Does stress tolerance differ between indigenous and non-indigenous marine species and between populations from pristine and anthropogenically impacted habitats?.

Gerner, Nadine (2009) Does stress tolerance differ between indigenous and non-indigenous marine species and between populations from pristine and anthropogenically impacted habitats?. (Diploma thesis), Johann Wolfgang Goethe-Universität , Frankfurt am Main, Germany, 75 pp.

[img] Text
Nadine_Gerner.pdf - Published Version
Restricted to Registered users only

Download (3483Kb) | Contact

Abstract

Marine bioinvasions are becoming more and more frequent due to shipping traffic and the increasing importance of aquaculture. The interaction of introduced species with resident communities can be neutral, negative or positive. In parallel, changing climatic conditions are altering environmental regimes, amplifying the frequency and intensity of extreme events. Such enhanced abiotic stresses are acting on marine organisms, especially in intertidal systems where fluctuations in various environmental factors are high. Both processes, climate change and the
increasing number of bioinvasions, are amplified by human activities and mostly affect coastal
areas. The question arises, if enhanced stress might be tolerated better by invasive species, and thus,
be of advantage when competing with native species. As an approach to these questions, salinity
stress tolerance of the native intertidal bivalves Saccostrea glomerata and Perna canaliculus was
compared with the tolerance of the invasive oyster Crassostrea gigas. Experimental studies were
conducted with populations of the south-western Pacific at the north-eastern coast of New Zealand.
Oxygen consumption rates were measured as an immediate, and mortality and growth as a longterm
response towards hypo- and hyper-salinity stress. Under severe low salinity regimes, oxygen
consumption decreased significantly compared to respiration under ambient salinity conditions,
indicating a strong response towards stress. The invasive oyster, however, showed a smaller
decrease in respiration under stress than the native oyster and lower mortality rates compared to the
native mussel, indicating a higher tolerance under these stress regimes. Different models are
discussed as possible explanations for the better performance of the invasive species under stress.
Besides bioinvasions and climate change, human activities also cause pollution and eutrophication,
that have direct impacts on coastal regions, especially in harbour areas. This puts additional strain
on the animals in these systems. Thus, a second aspect investigated in this thesis was, whether
populations of the same species, but from sites with different anthropogenic impacts, differ in their
tolerance towards additional stress. This question was assessed in similar experimental designs,
comparing populations of P. canaliculus from a pristine site, Pakiri, and a disturbed yacht harbour,
Weiti. This comparison, however, could not answer the study question. Since stressful events are
becoming more important, in the long-term, a higher salinity stress tolerance of the invasive oyster,
might result in modifications of competitive hierarchies in favour of the invasive species.
Competitive symmetries between local and introduced species can have consequences for the
structure of whole benthic communities in costal ecosystems.
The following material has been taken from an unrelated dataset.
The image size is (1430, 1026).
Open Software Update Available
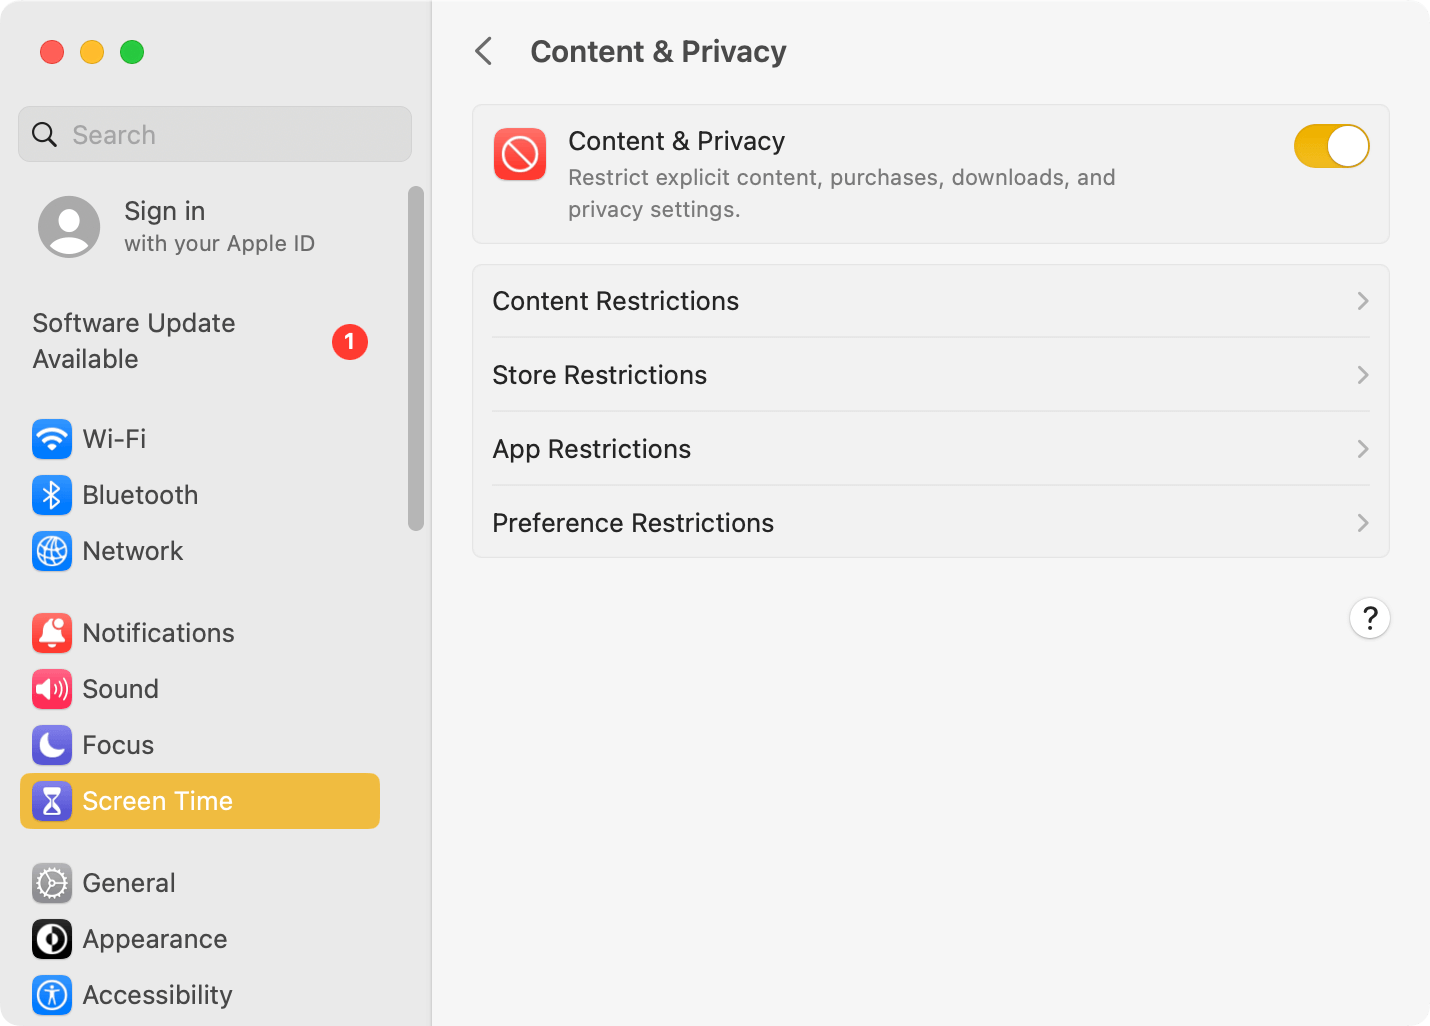click(134, 341)
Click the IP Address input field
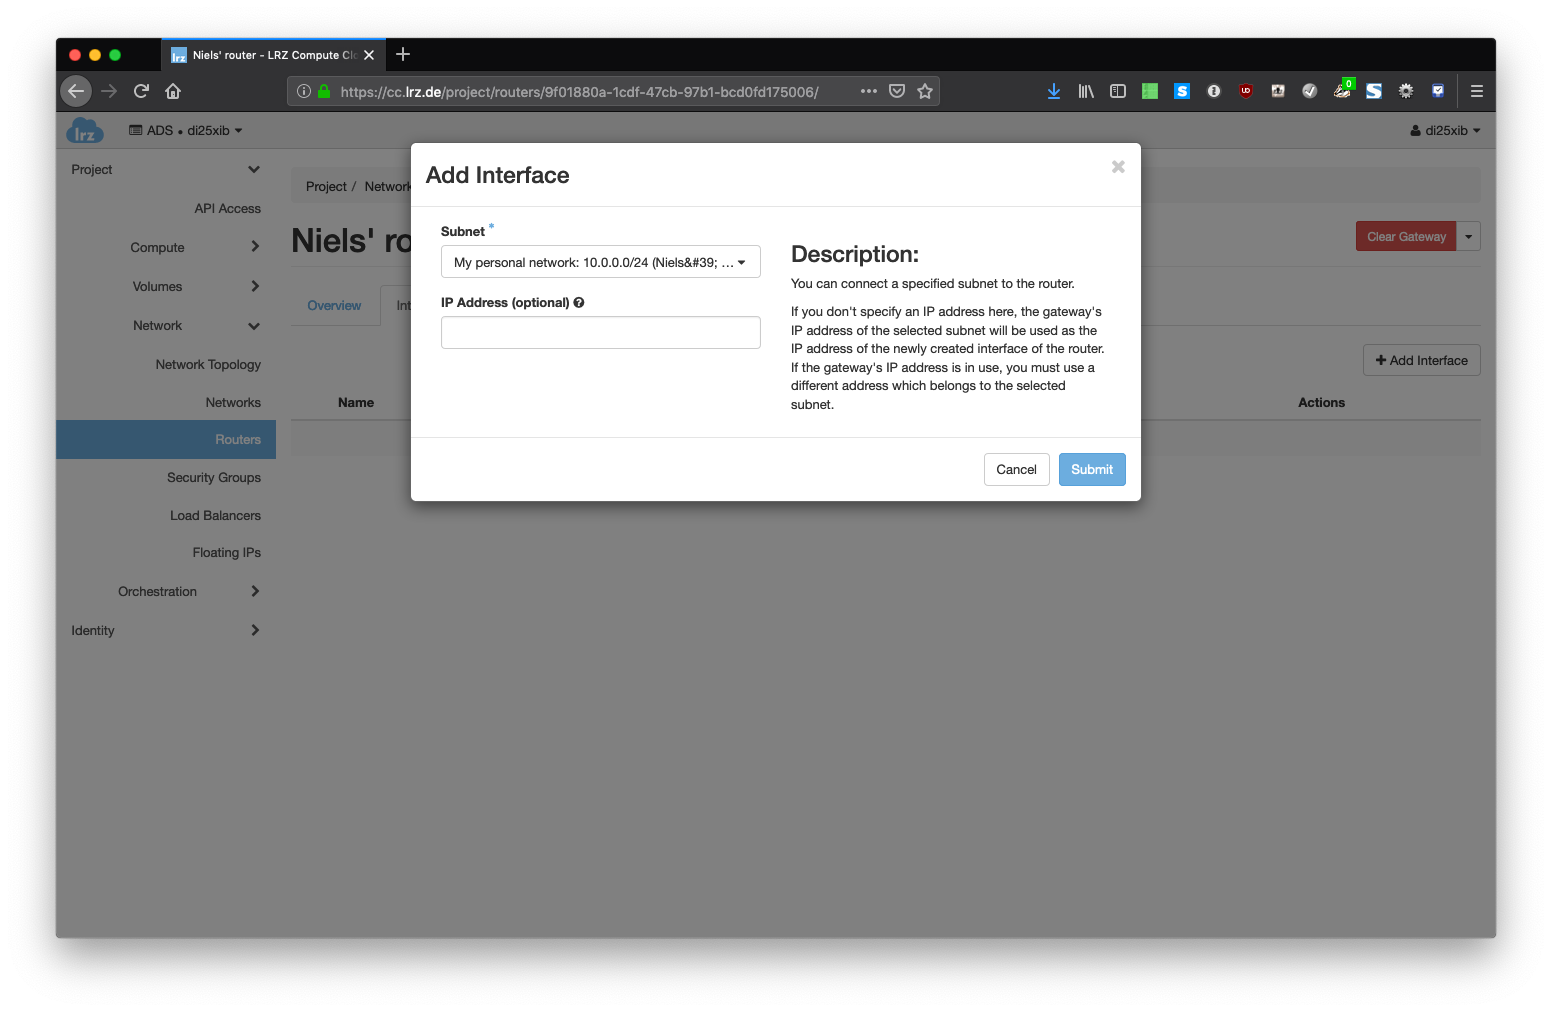This screenshot has height=1012, width=1552. pyautogui.click(x=600, y=333)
Document Type: Thesis (Diploma thesis)
Thesis Advisors: UNSPECIFIED
Additional Information: Supervised by Dr. Mark Lenz, Prof. Dr. Martin Wahl, Prof. Dr. Jörg Oehlmann and Dr. Mark Costello
Keywords: Benthic Ecology; GAME; marine bioinvasion; coastal ecosystem
Research affiliation: OceanRep > GEOMAR > FB3 Marine Ecology > FB3-EOE-B Experimental Ecology - Benthic Ecology
Open Access Journal?: No
Projects: GAME
Date Deposited: 05 Sep 2011 07:57
Last Modified: 06 Jul 2012 14:57
URI: http://oceanrep.geomar.de/id/eprint/12080

Actions (login required)

View Item View Item

Document Downloads

More statistics for this item...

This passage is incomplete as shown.